I’m working my way through a response to Sarah’s incisive and provocative posts on Drone Sexuality. But, I realized that I need to get some preliminary arguments on the table before I get into the thick of my response. In particular, I want to focus on what Sarah identifies as the ambivalence at the center of drone/cyborg eroticism; this ambivalence is, as I have argued in this article, deeply racialized. In what follows I’ll first explain my reading of Sarah’s point and then follow that up with the relevant excerpt from the article.

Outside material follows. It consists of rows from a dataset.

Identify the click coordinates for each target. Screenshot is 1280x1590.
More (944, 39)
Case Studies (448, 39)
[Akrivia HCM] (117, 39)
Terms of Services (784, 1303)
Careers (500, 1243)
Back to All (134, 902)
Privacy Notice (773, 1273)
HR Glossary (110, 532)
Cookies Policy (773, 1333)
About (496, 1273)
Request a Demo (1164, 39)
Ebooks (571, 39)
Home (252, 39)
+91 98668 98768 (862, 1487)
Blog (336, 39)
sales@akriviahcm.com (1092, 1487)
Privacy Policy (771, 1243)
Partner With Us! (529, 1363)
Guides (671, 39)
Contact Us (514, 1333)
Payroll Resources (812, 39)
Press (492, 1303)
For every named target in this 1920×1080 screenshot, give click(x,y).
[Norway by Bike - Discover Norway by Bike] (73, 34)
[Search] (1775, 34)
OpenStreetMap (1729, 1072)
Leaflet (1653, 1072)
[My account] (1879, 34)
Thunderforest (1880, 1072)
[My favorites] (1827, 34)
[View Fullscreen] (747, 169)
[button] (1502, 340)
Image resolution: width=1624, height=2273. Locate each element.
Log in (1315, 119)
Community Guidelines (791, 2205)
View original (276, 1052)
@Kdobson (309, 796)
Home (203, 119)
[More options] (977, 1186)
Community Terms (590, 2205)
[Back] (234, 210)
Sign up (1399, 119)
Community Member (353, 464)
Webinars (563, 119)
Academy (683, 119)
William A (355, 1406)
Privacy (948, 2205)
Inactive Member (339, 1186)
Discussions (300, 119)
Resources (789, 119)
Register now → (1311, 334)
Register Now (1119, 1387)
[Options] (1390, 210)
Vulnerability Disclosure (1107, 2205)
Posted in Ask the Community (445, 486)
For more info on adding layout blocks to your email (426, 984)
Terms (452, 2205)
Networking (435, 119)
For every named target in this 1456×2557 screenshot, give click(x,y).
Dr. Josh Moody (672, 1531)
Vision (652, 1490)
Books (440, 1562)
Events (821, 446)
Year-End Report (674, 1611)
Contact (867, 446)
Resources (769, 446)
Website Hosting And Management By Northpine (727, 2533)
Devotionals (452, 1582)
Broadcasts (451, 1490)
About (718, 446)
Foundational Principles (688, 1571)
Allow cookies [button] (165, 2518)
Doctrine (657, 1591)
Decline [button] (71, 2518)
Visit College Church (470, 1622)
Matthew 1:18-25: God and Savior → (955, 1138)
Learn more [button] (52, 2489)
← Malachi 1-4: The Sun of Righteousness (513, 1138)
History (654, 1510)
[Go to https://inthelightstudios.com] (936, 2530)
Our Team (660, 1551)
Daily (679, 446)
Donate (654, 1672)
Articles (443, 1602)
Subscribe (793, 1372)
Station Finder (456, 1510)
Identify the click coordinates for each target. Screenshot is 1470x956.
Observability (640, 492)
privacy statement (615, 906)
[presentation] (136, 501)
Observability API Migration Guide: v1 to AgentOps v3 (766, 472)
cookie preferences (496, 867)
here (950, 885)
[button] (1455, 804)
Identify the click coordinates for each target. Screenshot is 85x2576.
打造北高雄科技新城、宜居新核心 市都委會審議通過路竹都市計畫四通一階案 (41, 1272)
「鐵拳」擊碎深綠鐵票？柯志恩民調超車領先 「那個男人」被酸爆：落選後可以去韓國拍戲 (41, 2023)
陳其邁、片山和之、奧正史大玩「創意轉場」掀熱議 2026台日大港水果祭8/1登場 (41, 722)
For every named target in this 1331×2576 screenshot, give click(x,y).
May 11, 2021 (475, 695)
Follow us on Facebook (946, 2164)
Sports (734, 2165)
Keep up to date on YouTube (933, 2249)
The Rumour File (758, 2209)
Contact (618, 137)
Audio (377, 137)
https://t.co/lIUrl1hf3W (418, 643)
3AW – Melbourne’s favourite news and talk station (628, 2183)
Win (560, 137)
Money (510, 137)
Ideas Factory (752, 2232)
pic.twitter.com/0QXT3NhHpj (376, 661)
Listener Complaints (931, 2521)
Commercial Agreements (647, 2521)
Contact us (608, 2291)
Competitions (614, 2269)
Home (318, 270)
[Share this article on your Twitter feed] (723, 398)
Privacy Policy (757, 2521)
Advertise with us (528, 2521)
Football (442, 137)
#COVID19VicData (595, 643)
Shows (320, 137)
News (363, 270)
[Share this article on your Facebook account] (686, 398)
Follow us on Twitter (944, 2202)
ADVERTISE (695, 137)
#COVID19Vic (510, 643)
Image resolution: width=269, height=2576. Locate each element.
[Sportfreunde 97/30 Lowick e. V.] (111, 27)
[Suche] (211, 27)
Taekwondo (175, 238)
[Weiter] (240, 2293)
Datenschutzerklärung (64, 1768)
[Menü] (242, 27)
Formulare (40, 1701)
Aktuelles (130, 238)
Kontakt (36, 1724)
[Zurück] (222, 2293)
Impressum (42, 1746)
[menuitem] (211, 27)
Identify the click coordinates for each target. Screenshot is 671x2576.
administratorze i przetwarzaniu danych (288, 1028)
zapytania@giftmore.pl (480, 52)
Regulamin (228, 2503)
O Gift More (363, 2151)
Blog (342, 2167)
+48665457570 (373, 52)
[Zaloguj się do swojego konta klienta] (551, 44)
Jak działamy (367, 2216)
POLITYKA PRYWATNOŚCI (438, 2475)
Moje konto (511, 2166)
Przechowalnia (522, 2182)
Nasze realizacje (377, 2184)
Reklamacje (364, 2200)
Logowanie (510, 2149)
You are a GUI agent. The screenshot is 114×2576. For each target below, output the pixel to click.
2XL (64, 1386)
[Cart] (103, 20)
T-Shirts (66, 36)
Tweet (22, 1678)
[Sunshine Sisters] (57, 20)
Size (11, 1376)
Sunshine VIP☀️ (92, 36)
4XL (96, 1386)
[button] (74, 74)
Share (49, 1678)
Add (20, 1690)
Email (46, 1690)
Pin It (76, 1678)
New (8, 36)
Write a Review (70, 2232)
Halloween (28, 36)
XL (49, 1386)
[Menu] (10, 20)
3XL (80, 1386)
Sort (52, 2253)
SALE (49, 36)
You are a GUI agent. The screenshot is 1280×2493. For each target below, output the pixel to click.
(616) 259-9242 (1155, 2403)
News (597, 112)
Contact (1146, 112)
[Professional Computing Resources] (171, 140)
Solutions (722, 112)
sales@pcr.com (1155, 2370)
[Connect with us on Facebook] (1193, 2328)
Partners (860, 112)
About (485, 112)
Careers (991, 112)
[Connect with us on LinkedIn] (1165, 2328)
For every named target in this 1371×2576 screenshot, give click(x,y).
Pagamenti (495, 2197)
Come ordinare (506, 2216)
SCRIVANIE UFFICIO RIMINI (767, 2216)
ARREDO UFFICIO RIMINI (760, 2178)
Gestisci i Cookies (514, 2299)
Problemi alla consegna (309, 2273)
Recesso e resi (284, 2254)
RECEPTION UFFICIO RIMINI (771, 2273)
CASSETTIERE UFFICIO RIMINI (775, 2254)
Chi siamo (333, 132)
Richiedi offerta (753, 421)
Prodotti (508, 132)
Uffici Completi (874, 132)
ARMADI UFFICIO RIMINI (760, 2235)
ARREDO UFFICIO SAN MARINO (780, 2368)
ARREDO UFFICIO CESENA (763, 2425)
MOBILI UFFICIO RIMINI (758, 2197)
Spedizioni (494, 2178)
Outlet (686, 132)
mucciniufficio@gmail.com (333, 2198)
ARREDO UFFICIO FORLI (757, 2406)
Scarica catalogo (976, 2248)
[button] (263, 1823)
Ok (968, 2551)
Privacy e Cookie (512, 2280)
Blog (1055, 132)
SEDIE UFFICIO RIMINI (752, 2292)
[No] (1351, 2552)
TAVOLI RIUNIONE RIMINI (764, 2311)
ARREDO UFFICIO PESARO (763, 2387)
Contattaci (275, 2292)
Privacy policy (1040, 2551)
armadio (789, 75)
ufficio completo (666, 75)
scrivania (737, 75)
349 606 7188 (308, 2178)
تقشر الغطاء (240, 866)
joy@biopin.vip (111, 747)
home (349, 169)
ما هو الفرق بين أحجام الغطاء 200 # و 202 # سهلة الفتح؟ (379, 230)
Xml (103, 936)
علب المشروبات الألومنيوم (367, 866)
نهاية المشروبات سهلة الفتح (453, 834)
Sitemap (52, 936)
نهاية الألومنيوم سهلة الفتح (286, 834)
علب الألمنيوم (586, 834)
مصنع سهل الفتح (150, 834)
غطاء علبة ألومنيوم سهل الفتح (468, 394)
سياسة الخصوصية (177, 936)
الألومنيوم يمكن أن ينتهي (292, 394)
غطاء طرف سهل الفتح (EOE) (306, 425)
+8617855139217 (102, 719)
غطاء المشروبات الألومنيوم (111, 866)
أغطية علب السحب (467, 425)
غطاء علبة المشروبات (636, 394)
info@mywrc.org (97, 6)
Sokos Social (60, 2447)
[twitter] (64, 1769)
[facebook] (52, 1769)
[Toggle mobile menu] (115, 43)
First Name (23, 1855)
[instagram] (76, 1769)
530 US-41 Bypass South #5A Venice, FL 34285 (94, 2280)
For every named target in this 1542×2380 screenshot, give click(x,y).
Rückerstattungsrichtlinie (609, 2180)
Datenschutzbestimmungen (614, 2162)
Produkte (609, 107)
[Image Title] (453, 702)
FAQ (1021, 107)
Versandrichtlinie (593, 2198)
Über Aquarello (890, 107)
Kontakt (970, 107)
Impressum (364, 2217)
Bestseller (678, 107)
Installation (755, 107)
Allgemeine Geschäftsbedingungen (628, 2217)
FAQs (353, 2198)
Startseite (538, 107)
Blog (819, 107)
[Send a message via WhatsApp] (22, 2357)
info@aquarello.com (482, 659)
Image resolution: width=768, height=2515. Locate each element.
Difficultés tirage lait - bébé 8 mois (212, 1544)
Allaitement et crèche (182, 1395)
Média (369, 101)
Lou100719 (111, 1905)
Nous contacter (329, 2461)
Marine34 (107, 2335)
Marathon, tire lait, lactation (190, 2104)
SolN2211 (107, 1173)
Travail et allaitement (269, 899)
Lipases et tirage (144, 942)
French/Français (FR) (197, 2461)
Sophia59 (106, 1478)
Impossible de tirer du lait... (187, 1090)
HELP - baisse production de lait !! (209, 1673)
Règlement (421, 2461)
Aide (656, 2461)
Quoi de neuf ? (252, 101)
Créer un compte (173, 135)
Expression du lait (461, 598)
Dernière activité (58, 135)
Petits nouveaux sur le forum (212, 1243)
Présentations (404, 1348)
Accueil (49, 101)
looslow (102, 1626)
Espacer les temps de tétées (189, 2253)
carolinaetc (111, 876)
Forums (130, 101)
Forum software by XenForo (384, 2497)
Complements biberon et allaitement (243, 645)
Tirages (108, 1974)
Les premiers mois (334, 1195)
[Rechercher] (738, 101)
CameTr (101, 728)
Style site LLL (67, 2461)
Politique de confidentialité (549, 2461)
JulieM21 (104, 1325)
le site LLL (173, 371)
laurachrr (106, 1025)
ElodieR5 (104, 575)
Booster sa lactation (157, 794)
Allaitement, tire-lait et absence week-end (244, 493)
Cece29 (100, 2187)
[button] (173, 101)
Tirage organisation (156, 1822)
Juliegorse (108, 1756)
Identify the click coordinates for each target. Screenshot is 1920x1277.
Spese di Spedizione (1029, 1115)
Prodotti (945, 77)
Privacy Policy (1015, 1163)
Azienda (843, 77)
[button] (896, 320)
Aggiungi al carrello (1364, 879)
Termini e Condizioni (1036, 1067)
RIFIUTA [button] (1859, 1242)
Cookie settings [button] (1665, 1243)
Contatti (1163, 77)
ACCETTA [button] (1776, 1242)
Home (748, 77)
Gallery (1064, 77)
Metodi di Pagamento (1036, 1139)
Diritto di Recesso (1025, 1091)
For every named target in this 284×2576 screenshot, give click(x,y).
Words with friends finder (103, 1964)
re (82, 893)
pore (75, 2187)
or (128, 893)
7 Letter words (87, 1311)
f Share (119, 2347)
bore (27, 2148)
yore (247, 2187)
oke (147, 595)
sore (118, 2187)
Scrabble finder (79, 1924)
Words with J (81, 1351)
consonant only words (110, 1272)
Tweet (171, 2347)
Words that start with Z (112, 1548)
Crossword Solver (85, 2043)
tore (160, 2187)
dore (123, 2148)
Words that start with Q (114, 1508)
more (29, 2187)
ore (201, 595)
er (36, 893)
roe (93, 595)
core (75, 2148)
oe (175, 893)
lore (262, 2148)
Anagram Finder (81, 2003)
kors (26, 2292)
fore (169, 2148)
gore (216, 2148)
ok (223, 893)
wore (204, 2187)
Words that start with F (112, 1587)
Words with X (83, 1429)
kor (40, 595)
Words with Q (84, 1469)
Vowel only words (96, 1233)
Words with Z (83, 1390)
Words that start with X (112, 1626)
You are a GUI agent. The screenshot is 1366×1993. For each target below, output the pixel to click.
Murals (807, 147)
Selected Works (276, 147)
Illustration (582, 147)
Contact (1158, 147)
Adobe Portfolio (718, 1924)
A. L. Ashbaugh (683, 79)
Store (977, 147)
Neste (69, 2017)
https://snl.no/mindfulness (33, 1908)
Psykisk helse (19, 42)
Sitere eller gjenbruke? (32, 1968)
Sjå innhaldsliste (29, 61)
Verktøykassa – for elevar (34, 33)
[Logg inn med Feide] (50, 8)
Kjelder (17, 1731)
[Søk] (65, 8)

In her second post in the Drone Sexuality series, Sarah argues:
I think something particular is going on when cyborgs are sexualized. Transgression is erotic in itself, often powerfully so, and we tend to construct the blurring of the line between human and non-human as strongly taboo. Like all sexual taboos, we feel ambivalent toward it, experiencing fear and revulsion at the same time as we’re fascinated and deeply attracted by the idea…So cyborgian transgressiveness is exactly why we find it so sexy. A sexualized cyborg is at once submissive and potentially dominant, alluring and threatening, subservient and powerful. (emphasis mine)
Sarah’s claim that cyborgs are sexualized, and that this sexualization manifests as an ambivalence, as a tension between submission and dominance, allure and threat, is, I think, absolutely correct. I’ll give some evidence to support her claim, and my assessment of her claim, in the long passage that follows below. I want to push Sarah’s claim further, and consider how this ambivalence is racialized in terms of a black/white binary. I should clarify that I’m talking about race primarily as a system of social organization and less as a matter of personal identity. “White” and “black” express an individual’s, group’s, or phenomenon’s position in white supremacist society: those whom white supremacy benefits are “white,” those whom it oppresses are “black.” The tl;dr of this passage is that we whiten the beneficial, alluring, submissive and subservient aspects of cyborg sexuality, and we blacken the dominant, threatening, and powerful aspects of cyborg sexuality. In other words, we parse our ambivalence about cyborg sexuality along a racialized virgin-whore dichotomy.